BI.ZONE published an annual study of cyber threats and hacker groups operating in Russia. The Threat Zone 2024 report is based on an analysis of data collected by experts from incident response, monitoring, and cyber intelligence units.

According to Teymur Kheirkhabarov, Director of the Department of Monitoring, Response and Research of cyber threats BI. ZONE, in 2023 BI.ZONE tracked 50 groups that attacked Russian companies. The company's specialists processed 580,000 suspected incidents and responded to 2,000 cyber incidents. Of these 2 thousand incidents, 100 were highly critical. Based on these data, information security experts drew conclusions about the key trends that determined changes in the Russian cyber landscape.

By industry, 15% of all attacks occur in retail, 12% each in industry, energy, finance and insurance, and 10% in the transport sector. 9% of incidents affected the public sector, 8% - IT companies. Shares of other industries: engineering - 5%, communications-5%, education and science-5%, construction-4%.

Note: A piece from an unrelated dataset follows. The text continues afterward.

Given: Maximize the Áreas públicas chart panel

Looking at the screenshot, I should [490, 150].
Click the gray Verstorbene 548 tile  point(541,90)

According to the study, financial gain remains the main motive for attackers, accounting for 76% of all attacks. The attackers distributed ransomware, extorted ransom, and gained direct access to the victims ' financial assets.

In 2023, cybercriminals began to actively use specially created resources to publish data about their victims if the attackers refused to pay a ransom. In addition, financially motivated attackers differ in their level of training: among them are experienced hackers with deep technical knowledge and cybercriminals with a low level of training, who rely mainly on simple commercial HPE.

Commercial programs or hacked versions of this software are the most popular among HPE. Attackers disguise VPO as legitimate documents, using a double extension (for example. pdf [. exe]), and distribute such programs through phishing mailings, malvertising (malicious advertising) and poisoning search results.

The most popular malware among cybercriminals in 2023 was Agent Tesla, which was used in 22% of attacks. In one incident with its use, 400 Russian companies were compromised in a single day.

In 2023, 15% of attacks were related to espionage, while 5 new hacker groups were discovered. In addition, in 2023, several clusters of groups that previously had financial motivation switched to espionage, and clusters that attack using more primitive methods and commercial military hardware appeared.

According to the study, hacktivism accounted for only 9% of attacks. Hacktivists began to move from mass attacks to more targeted ones aimed at organizations that cause a public outcry. Criminals actively published messages about attacks in their Telegram channels and posted the received confidential data.

Attacks through IT contractors using legitimate credentials have become a new trend. Previously, hackers simply extorted money from hacked suppliers, but in 2023 they began to develop attacks on contractor customers more often. In addition to attacks through contractors, attackers most often penetrated the IT infrastructure through phishing, exploiting vulnerabilities in publicly available applications, or using remote access services for employees available from the Internet.

In the attacks, the attackers widely used common tools for pentest and embedded OS programs. Among them, the popularity of Adminer and Gsocket for remote access and data theft has grown.

After successful penetration, cybercriminals spent an average of 25 days in the compromised infrastructure before detection. For ransomware, this period was reduced to 5 days; in the case of espionage, hackers could remain undetected for months or years.